この人たちにかからせると、「かき氷として出てくる氷はなぜ白いのか」にも 150年くらいの論争が続くかもしれないですし、あるいは、仲村トオルという名前はあるのに、仲村コオルという名前がないのはなぜなのか、にも 150年くらい議論が続きそうです(そういう名前はあるかもしれないですが)。

しかしですね。

この Quantaマガジン誌の「関連記事」のリンクにあった記事タイトルを見て、さらに私は驚愕したのです。

その記事のタイトルは、

「水が凍る仕組みの永遠の謎」

でした。

「こっちもわかってねえのかよ!」と感嘆した次第ですが、見出しには以下のようにあります。

> 氷を作るには、氷点下の気温だけでは不十分だ。予測不可能なこのプロセスには、微細な足場、ランダムな揺らぎ、そしてしばしば少量のバクテリアが必要だ。

「氷の生成には、核としてのバクテリア(あるいは有機物)が必要」であることについては、これは「雨」については過去に書いたこともあり、後に少しふれますが、つまり、氷生成には、核、つまり氷の種が作られること(氷核形成)が必要で、そこから氷生成に行き着く全体のメカニズムはわかっていないようなのです。

これも大変に難解な記事で、単に翻訳してご紹介しても、寿限無の世界になってしまいますので、簡単に氷ができる仕組みを書きますと、以下のようなことのようです。

氷ができるまで

・氷核形成は、偶然のランダムな揺らぎによって小さな三角形のH 2 O分子の塊が六角形の氷構造を形成することで始まる(このあたりですでによく理解していませんが)

・この氷の胚が核へと成長し、凍結を開始するかしないかは、エネルギー放出などの状況によって変わるため、これで氷になるわけではない。

・不純物は核形成のエネルギー障壁を劇的に低下させ、氷形成温度を上昇させる可能性がある(水に不純物が混じっていたほうが氷はできやすい)。

・表面が氷核形成に適しているか適していないかを決めるいくつかの要因は特定されており、表面構造の秩序性は重要。

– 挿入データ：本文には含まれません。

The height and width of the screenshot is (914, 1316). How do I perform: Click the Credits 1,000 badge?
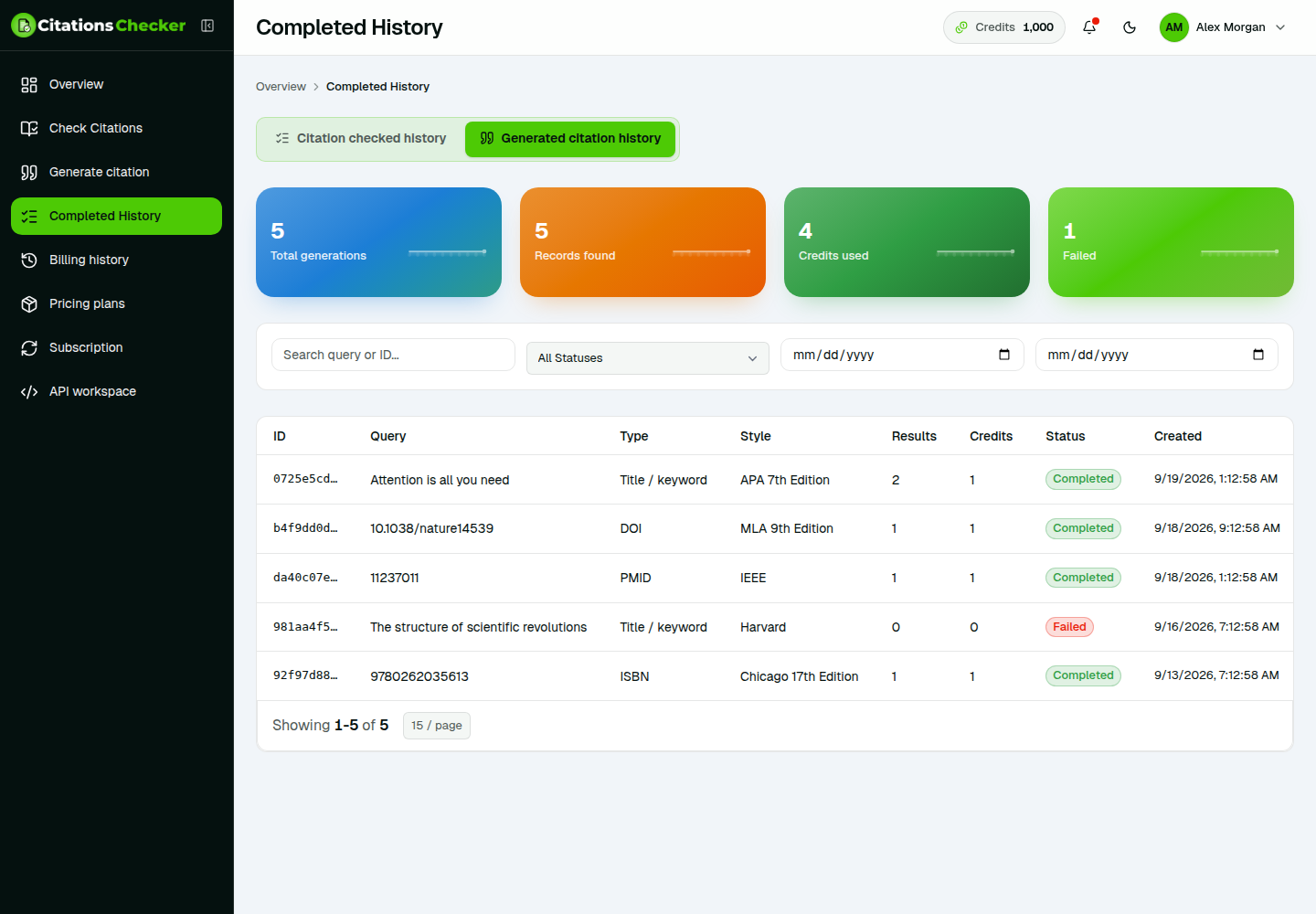tap(1003, 27)
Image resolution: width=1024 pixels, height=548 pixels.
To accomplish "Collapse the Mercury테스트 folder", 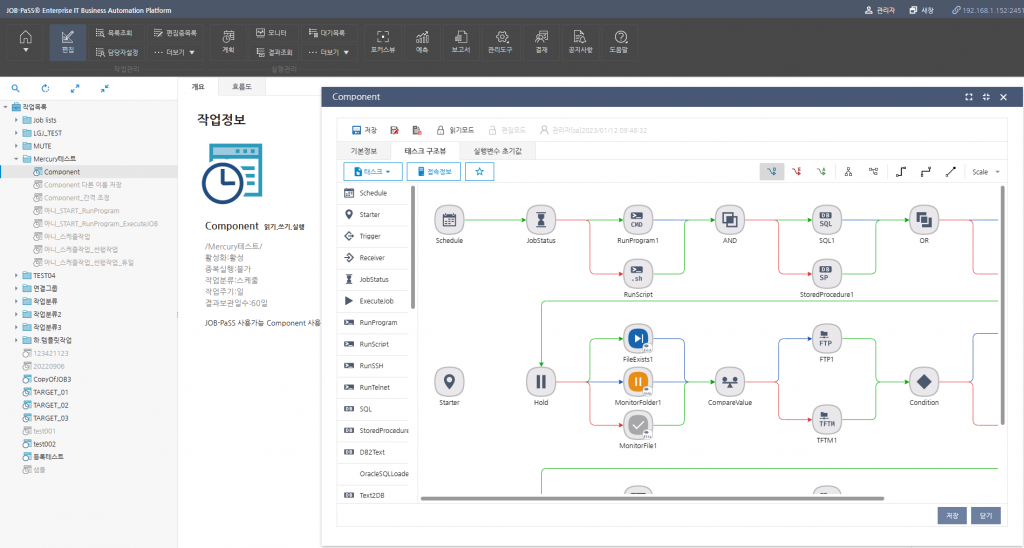I will click(x=17, y=159).
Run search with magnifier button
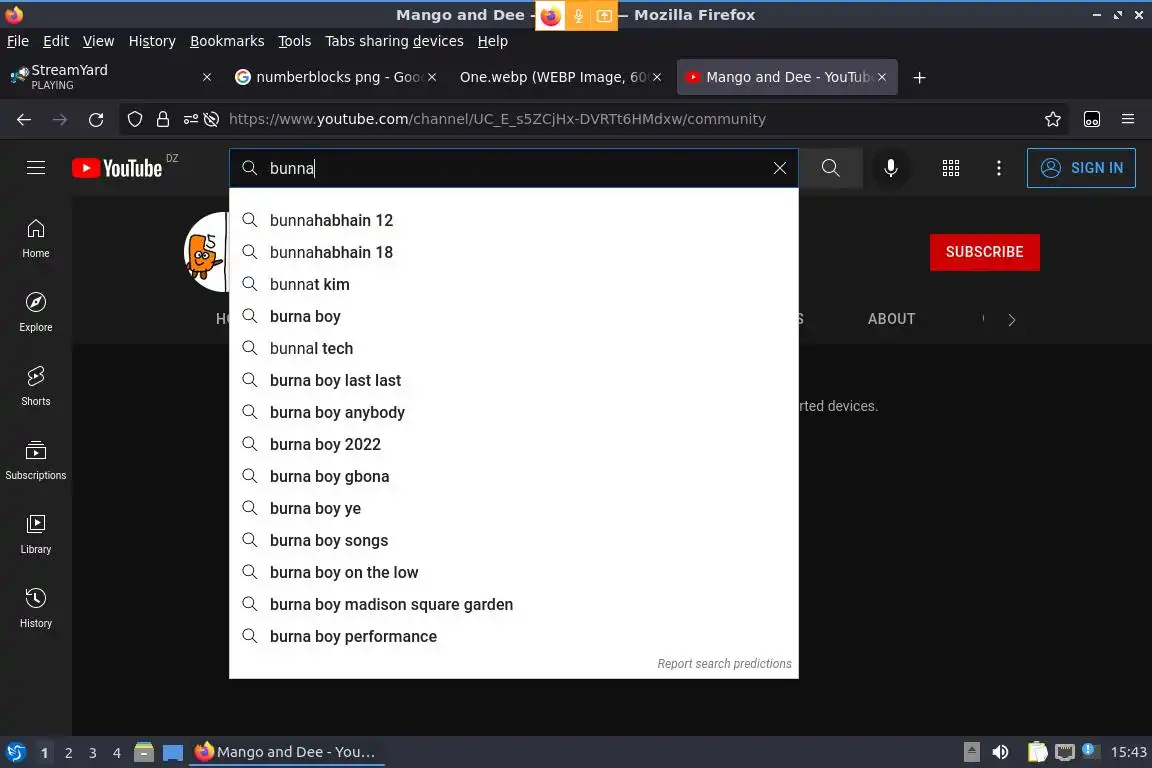 pos(830,168)
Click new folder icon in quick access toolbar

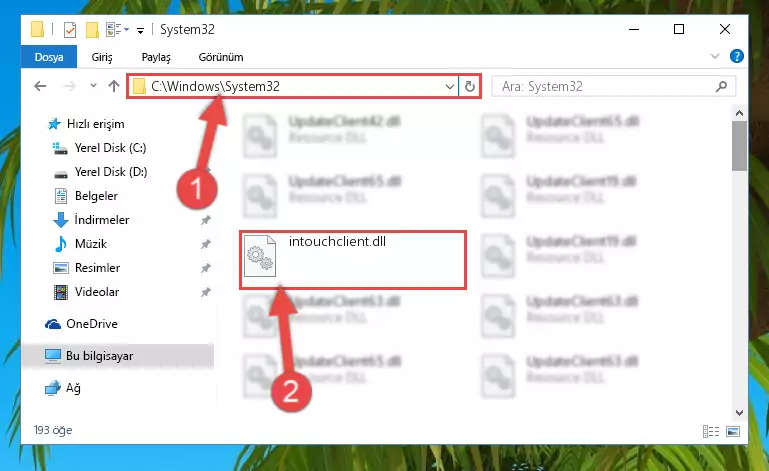(92, 30)
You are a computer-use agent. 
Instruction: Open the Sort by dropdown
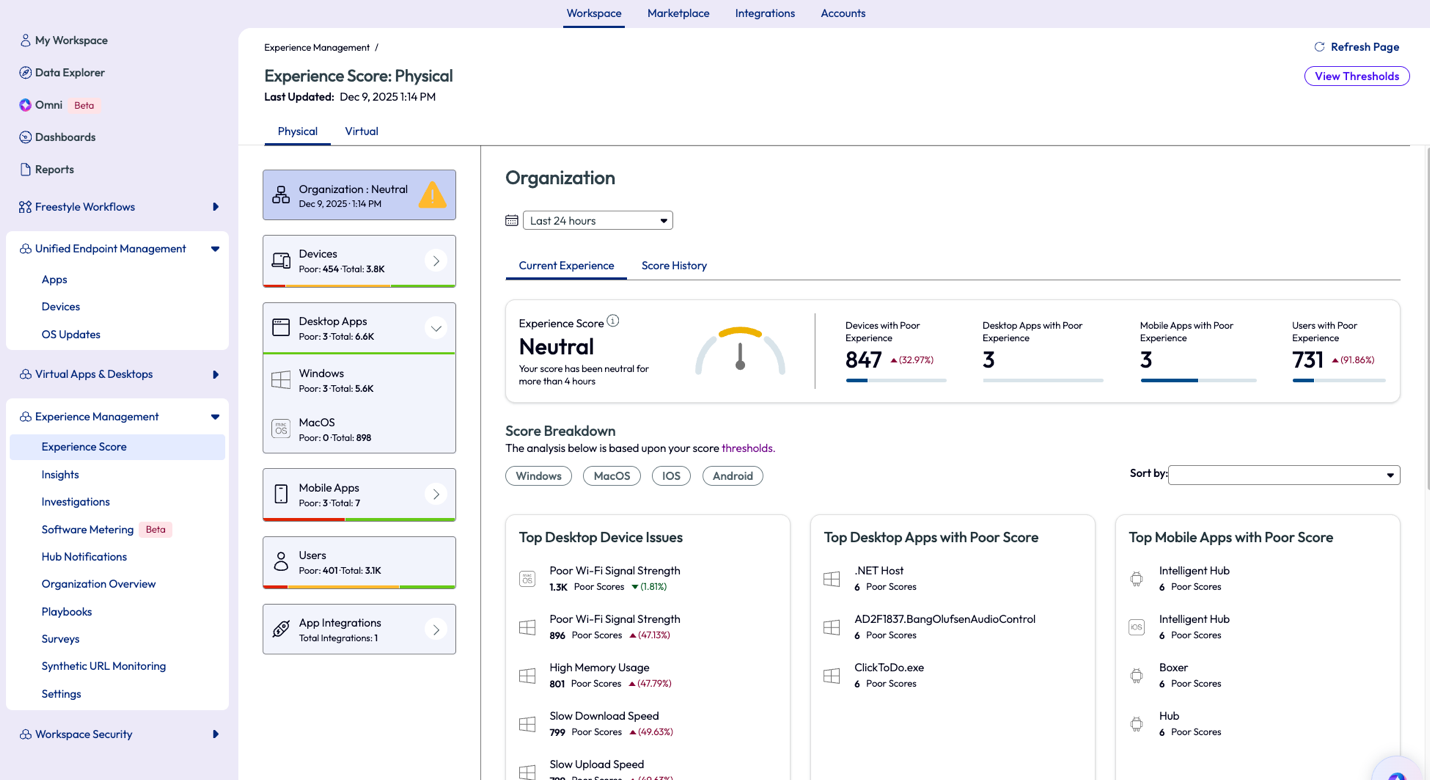click(x=1283, y=475)
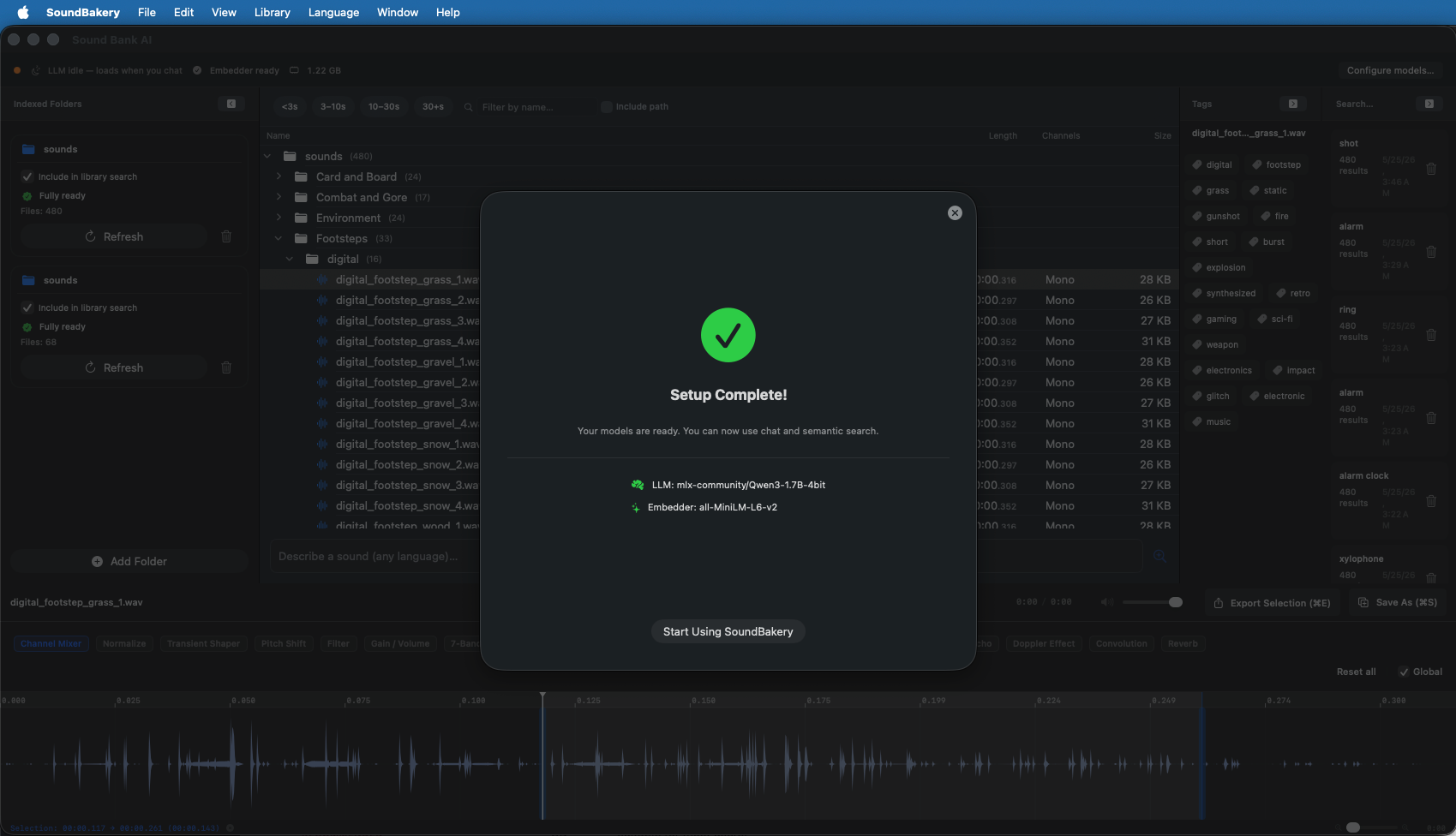
Task: Collapse the Search history panel
Action: [1429, 104]
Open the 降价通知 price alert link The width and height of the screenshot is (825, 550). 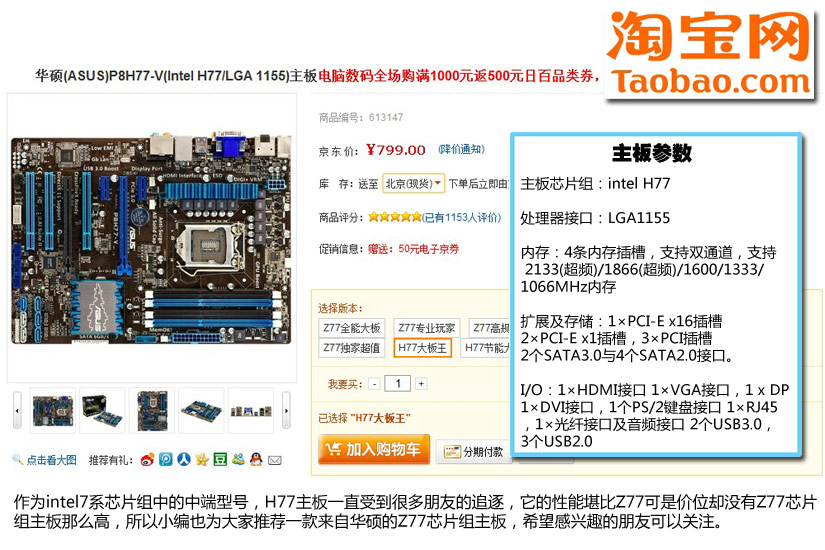point(461,149)
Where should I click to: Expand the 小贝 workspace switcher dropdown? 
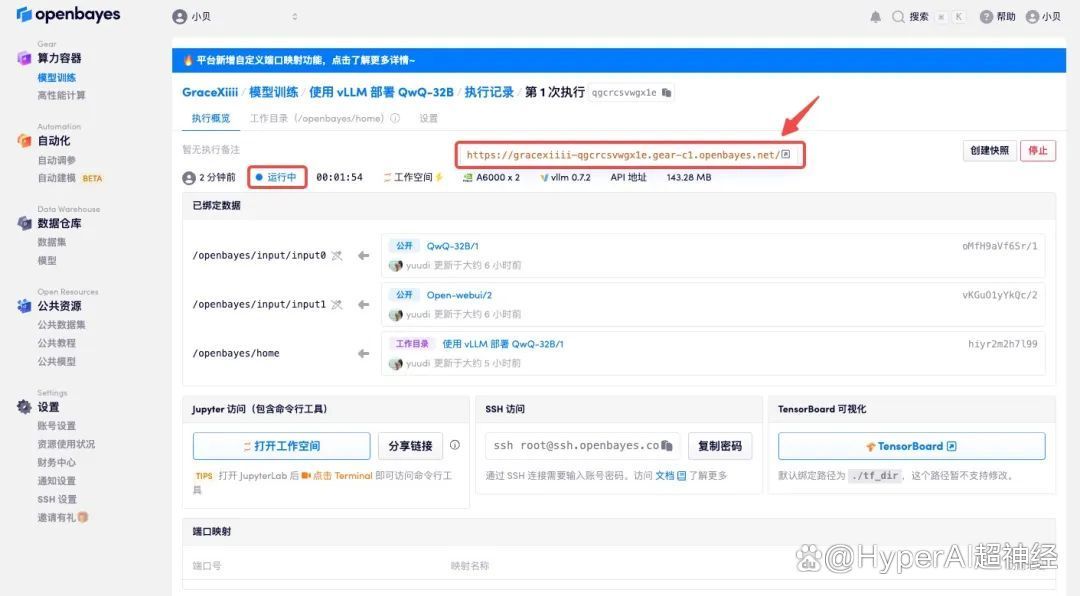236,17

・これを支えているのが一種のバクテリア(タンパク質)である可能性が高い。

というようなことで、理解できていない部分があるとはいえ、最終的には、「微生物の援助がなければ、氷はできにくい」ようです 。実際、アメリカのいくつかの州の人工降雪機では、すべてにシュードモナス・シリンガエと呼ばれる細菌が使われているのだそう。

また、そして、この記事の締めがすごい。

アメリカのボイシ州立大学で氷核形成物質を研究しているコンラッド・マイスター教授というの人の台詞で記事は終わるのですが、以下のようにありました。

記事より

「雲の上には、氷を作るのに非常に優れたバクテリアや菌類がいます」とマイスター教授は言う。「そこで、一体何が雨を降らせるのかという疑問が湧いてきます」

要するに、

「雨を降らせるのも、氷を凍らせるのも、《生物がやっている》」

というニュアンスの発言となっているのです。

宇宙空間から常にウイルスやバクテリアが降り続けていることについては、ここではあえて書きません。かつて何度書いたことだからです(こちらなどにあります)。

ひとつダイレクトに関係しているとすれば以下の記事があります。氷晶核として最も有効に働く物質は「有機物」であるということを取りあげています。

雨という現象は「そのすべてが宇宙からの作用」であることに気づく。そして、私たちは雨に当たるたびに、宇宙からやって来た無数の生命の洗礼を浴びている
In Deep 2019年11月10日

 

この記事では、「微生物がいなければ、地球に雨はほとんど降らない(有機物以外の有効な自然の核は考えにくい)」ということを書いているのですけれど、先ほどのコンラッド・マイスター教授の言うことも、ほとんどこれに近いことです。

雨というのは、私たちが空中あるいは宇宙から来て「雨となった」生物による洗礼を受けているという事象であることを改めて認識します。

科学は面白いものですが、地球のシステムはもっと面白いですね。